Collected data entries:

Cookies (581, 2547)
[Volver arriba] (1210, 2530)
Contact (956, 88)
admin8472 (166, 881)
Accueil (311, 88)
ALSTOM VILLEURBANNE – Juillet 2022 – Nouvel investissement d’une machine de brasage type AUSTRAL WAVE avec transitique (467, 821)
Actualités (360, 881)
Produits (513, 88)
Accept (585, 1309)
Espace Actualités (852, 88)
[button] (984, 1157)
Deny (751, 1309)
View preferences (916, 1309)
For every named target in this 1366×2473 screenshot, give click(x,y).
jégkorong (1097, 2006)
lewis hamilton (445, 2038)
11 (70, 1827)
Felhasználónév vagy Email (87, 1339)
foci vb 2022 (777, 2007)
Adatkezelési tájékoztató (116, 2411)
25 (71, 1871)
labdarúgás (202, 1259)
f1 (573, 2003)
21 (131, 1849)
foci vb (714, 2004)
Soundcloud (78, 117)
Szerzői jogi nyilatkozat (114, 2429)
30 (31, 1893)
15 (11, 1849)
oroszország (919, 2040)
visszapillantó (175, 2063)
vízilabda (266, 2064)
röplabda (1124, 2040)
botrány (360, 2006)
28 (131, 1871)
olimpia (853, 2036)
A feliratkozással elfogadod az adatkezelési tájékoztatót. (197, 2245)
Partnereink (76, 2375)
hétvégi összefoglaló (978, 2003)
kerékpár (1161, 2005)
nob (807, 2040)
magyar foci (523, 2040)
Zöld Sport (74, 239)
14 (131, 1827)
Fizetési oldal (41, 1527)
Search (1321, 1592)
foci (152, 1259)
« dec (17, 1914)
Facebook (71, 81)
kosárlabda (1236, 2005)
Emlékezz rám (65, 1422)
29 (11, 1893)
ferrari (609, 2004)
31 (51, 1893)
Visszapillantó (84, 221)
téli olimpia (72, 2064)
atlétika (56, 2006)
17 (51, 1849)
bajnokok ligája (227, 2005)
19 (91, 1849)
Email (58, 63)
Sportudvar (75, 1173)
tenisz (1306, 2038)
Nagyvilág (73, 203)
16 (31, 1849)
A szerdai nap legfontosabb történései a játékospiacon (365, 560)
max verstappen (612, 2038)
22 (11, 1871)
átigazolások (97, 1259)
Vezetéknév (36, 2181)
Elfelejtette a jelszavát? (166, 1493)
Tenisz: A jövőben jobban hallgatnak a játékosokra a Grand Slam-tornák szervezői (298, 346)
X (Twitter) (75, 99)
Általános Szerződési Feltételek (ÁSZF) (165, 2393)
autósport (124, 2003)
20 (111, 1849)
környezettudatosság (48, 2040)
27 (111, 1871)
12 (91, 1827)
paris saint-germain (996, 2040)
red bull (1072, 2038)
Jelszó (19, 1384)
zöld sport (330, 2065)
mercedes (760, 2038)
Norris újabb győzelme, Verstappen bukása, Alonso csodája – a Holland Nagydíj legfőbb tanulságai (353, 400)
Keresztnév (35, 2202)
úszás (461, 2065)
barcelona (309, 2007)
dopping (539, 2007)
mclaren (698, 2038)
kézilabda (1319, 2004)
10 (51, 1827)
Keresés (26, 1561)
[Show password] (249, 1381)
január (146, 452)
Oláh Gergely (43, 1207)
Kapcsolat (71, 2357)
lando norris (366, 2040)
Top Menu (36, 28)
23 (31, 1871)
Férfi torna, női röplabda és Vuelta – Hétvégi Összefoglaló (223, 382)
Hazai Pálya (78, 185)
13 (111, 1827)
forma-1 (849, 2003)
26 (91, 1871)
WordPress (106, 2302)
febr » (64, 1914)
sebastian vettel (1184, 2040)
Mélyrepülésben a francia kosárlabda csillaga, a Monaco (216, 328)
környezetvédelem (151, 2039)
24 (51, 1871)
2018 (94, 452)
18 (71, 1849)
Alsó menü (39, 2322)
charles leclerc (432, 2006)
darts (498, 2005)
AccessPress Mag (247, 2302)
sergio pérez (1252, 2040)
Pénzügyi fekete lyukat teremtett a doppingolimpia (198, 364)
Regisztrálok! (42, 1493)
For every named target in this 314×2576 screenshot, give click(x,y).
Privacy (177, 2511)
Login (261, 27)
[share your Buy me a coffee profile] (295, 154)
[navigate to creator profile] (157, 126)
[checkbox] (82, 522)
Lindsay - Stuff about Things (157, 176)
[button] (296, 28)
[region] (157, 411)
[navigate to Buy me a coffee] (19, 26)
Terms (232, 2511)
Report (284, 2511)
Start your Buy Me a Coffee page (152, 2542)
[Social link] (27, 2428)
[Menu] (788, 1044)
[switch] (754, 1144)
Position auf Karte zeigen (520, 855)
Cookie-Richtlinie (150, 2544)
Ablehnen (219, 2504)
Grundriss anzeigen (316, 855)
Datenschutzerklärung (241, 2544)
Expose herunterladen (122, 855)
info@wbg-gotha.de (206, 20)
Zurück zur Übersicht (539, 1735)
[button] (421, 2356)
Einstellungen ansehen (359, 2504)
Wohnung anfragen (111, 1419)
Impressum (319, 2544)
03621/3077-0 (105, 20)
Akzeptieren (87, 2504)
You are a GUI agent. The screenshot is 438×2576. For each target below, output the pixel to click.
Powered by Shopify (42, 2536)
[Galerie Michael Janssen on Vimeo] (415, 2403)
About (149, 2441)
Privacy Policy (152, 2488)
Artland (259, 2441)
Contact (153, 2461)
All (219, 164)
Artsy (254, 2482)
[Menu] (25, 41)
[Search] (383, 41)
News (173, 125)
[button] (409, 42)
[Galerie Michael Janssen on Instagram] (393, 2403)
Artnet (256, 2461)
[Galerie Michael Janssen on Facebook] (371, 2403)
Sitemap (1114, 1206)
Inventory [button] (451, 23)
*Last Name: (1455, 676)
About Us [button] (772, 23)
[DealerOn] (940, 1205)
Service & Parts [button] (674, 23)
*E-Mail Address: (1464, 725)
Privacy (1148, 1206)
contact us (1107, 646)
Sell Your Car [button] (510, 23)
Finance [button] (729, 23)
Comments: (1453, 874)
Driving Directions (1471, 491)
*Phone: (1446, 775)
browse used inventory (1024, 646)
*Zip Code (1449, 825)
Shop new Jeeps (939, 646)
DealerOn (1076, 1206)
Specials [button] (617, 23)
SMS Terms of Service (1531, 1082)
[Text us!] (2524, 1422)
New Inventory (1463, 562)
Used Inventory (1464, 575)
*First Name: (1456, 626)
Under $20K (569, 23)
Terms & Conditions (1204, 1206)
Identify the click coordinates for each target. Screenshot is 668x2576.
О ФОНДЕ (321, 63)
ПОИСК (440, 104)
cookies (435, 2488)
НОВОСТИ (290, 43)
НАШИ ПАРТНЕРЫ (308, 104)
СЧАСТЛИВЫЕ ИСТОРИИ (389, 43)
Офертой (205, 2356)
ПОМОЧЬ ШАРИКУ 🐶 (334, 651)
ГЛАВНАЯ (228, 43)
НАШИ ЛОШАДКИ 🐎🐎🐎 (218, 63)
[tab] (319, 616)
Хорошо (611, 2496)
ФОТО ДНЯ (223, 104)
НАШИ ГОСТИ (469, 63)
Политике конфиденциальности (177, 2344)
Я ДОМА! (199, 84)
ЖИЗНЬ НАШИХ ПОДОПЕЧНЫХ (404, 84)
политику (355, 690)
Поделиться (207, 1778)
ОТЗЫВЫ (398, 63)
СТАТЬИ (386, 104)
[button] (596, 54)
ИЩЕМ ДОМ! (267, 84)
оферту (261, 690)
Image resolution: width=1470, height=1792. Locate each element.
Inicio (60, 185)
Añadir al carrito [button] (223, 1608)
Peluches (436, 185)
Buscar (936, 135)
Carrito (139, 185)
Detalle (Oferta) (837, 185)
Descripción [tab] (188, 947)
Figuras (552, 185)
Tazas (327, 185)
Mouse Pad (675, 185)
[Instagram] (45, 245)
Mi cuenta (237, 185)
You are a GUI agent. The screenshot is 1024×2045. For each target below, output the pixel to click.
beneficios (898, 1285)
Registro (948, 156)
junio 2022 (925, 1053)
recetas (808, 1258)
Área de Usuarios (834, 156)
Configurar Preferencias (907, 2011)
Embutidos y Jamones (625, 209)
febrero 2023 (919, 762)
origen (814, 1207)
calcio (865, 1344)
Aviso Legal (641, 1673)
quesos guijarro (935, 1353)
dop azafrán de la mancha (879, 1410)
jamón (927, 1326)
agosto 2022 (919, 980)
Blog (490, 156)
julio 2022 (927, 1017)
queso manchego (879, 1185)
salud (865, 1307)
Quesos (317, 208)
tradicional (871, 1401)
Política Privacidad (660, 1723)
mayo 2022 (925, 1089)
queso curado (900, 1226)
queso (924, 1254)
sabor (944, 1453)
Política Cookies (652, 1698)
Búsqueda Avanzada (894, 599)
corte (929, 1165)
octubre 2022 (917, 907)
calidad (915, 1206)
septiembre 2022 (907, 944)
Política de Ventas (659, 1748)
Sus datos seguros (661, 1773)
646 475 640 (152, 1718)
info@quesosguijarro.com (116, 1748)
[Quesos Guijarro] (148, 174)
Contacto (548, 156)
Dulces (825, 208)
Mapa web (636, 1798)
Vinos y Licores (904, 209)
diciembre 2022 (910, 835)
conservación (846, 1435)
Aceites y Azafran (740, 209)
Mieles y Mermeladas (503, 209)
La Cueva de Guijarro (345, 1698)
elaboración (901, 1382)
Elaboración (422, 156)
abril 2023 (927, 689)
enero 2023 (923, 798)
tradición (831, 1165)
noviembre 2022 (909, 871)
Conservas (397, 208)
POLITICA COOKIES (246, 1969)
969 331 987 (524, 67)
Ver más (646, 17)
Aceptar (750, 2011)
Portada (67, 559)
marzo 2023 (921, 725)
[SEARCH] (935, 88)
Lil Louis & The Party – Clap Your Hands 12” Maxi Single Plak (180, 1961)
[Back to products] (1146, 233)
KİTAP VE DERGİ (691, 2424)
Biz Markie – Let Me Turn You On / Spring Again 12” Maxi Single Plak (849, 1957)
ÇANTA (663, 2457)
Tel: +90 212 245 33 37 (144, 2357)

§ **Task statement**: What you return should be exactly the lines above, starting at the one with "calcio (865, 1344)" and ending at the one with "corte (929, 1165)", and nothing else.

§ **Solution for this problem**:
calcio (865, 1344)
Aviso Legal (641, 1673)
quesos guijarro (935, 1353)
dop azafrán de la mancha (879, 1410)
jamón (927, 1326)
agosto 2022 (919, 980)
Blog (490, 156)
julio 2022 (927, 1017)
queso manchego (879, 1185)
salud (865, 1307)
Quesos (317, 208)
tradicional (871, 1401)
Política Privacidad (660, 1723)
mayo 2022 (925, 1089)
queso curado (900, 1226)
queso (924, 1254)
sabor (944, 1453)
Política Cookies (652, 1698)
Búsqueda Avanzada (894, 599)
corte (929, 1165)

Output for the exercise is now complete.